(Saved entries)
★ ★ ★ ★ ★ ★ ★
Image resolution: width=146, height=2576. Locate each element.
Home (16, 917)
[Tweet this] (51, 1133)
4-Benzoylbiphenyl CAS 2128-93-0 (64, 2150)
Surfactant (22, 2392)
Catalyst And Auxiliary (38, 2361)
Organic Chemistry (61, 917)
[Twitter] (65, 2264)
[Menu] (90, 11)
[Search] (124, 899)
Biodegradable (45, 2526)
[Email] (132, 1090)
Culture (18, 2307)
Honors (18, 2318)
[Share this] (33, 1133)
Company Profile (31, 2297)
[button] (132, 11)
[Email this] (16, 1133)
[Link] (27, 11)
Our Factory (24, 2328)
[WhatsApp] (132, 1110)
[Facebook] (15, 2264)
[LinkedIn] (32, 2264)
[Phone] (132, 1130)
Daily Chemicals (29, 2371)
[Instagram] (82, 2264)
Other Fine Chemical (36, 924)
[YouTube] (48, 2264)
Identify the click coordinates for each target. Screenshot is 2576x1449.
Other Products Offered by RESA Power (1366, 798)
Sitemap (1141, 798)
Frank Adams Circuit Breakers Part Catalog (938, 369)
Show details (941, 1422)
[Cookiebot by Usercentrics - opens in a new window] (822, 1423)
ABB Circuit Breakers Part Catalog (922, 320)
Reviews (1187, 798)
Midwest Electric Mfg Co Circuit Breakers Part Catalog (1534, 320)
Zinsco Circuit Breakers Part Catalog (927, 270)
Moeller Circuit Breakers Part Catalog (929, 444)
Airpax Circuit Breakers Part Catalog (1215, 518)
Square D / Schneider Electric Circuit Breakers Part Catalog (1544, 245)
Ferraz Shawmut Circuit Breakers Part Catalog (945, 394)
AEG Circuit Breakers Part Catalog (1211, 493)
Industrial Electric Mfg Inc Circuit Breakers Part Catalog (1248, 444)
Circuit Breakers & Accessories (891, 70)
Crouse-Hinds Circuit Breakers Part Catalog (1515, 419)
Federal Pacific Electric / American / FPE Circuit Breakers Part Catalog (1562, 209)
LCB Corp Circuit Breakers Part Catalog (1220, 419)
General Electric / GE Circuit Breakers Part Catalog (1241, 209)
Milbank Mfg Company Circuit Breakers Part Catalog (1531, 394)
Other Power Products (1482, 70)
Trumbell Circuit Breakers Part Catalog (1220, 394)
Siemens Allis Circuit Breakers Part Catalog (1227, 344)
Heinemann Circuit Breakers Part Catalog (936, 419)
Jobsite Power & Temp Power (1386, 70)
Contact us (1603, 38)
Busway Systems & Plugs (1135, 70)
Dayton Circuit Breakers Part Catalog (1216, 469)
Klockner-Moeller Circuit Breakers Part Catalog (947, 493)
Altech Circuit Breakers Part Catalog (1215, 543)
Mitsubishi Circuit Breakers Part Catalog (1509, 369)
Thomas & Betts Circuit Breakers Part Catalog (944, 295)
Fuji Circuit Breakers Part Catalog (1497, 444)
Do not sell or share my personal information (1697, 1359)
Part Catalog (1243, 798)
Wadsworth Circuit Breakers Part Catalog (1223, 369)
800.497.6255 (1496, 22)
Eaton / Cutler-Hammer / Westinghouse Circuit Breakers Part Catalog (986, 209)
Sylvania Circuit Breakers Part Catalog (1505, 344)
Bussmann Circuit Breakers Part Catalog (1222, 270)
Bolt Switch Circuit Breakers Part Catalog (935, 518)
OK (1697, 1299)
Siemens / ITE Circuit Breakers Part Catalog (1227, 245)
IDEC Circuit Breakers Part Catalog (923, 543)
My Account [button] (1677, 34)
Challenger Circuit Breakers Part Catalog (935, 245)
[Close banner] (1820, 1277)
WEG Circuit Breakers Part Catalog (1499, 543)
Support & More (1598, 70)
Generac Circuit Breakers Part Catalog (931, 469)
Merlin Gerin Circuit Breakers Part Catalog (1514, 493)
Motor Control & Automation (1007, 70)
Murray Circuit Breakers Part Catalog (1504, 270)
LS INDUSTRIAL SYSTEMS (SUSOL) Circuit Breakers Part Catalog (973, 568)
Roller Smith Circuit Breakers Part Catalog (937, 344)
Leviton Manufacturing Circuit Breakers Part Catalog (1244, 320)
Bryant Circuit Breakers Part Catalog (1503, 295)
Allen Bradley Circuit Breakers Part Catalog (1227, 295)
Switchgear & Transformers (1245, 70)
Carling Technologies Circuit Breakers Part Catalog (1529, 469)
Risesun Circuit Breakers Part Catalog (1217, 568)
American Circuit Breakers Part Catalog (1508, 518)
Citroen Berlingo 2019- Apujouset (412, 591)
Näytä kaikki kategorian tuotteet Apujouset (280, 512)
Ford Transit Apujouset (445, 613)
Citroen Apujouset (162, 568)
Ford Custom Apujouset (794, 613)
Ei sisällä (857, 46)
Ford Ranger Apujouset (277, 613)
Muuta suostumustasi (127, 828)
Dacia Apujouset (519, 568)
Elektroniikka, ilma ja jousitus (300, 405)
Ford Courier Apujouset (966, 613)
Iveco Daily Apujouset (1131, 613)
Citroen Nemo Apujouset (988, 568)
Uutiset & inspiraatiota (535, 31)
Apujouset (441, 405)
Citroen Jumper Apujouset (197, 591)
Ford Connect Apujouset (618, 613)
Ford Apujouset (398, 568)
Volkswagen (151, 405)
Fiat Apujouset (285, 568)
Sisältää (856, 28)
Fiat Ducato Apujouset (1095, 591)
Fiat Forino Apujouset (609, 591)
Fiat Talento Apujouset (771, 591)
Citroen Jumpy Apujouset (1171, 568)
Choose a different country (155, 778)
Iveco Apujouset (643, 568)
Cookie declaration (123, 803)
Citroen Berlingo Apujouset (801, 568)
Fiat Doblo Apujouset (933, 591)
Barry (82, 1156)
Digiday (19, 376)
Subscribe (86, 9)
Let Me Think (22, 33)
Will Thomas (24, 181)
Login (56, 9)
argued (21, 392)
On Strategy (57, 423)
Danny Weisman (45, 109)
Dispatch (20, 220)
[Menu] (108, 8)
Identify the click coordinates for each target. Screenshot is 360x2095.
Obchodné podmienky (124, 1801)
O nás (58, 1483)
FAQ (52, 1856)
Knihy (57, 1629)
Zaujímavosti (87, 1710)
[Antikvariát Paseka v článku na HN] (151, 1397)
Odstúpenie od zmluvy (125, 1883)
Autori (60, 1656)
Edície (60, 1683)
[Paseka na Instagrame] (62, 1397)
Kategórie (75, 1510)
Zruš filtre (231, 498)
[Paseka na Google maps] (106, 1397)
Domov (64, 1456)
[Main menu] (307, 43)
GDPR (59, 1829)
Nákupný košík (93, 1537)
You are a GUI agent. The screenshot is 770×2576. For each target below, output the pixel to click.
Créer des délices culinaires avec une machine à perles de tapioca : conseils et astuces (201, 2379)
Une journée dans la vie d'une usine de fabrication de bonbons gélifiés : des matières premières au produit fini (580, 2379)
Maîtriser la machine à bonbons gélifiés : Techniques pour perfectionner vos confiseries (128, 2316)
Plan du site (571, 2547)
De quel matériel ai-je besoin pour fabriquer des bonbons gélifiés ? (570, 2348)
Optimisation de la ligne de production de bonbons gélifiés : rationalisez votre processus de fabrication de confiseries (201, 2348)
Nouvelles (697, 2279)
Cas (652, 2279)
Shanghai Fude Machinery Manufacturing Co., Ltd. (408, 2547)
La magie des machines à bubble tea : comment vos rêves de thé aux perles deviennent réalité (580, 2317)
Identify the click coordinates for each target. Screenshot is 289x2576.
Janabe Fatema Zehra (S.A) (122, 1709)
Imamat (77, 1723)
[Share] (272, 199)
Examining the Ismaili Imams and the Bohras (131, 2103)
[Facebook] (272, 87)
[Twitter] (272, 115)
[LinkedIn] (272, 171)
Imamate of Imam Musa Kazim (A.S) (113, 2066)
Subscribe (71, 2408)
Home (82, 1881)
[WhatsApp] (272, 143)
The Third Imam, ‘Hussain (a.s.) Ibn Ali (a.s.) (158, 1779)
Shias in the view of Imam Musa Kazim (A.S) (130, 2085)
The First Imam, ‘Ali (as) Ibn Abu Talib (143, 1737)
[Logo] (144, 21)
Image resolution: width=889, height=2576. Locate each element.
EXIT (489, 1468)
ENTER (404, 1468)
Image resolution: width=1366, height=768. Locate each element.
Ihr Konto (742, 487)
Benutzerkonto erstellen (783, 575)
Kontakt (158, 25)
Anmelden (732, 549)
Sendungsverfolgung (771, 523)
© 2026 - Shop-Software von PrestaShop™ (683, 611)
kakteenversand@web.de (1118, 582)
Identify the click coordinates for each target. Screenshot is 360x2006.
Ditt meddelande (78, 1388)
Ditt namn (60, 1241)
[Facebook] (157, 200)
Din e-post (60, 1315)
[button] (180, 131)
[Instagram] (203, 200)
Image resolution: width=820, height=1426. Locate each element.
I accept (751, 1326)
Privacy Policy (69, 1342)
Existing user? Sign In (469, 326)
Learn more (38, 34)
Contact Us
★ ★ ★ ★ ★ ★ ★
## Work required
Please give back the records exactly as written, beginning at the first line and including the line that holds "[WhatsApp] (132, 1110)" as the last.

## Answer box
Image resolution: width=146, height=2576. Locate each element.
Home (16, 917)
[Tweet this] (51, 1133)
4-Benzoylbiphenyl CAS 2128-93-0 (64, 2150)
Surfactant (22, 2392)
Catalyst And Auxiliary (38, 2361)
Organic Chemistry (61, 917)
[Twitter] (65, 2264)
[Menu] (90, 11)
[Search] (124, 899)
Biodegradable (45, 2526)
[Email] (132, 1090)
Culture (18, 2307)
Honors (18, 2318)
[Share this] (33, 1133)
Company Profile (31, 2297)
[button] (132, 11)
[Email this] (16, 1133)
[Link] (27, 11)
Our Factory (24, 2328)
[WhatsApp] (132, 1110)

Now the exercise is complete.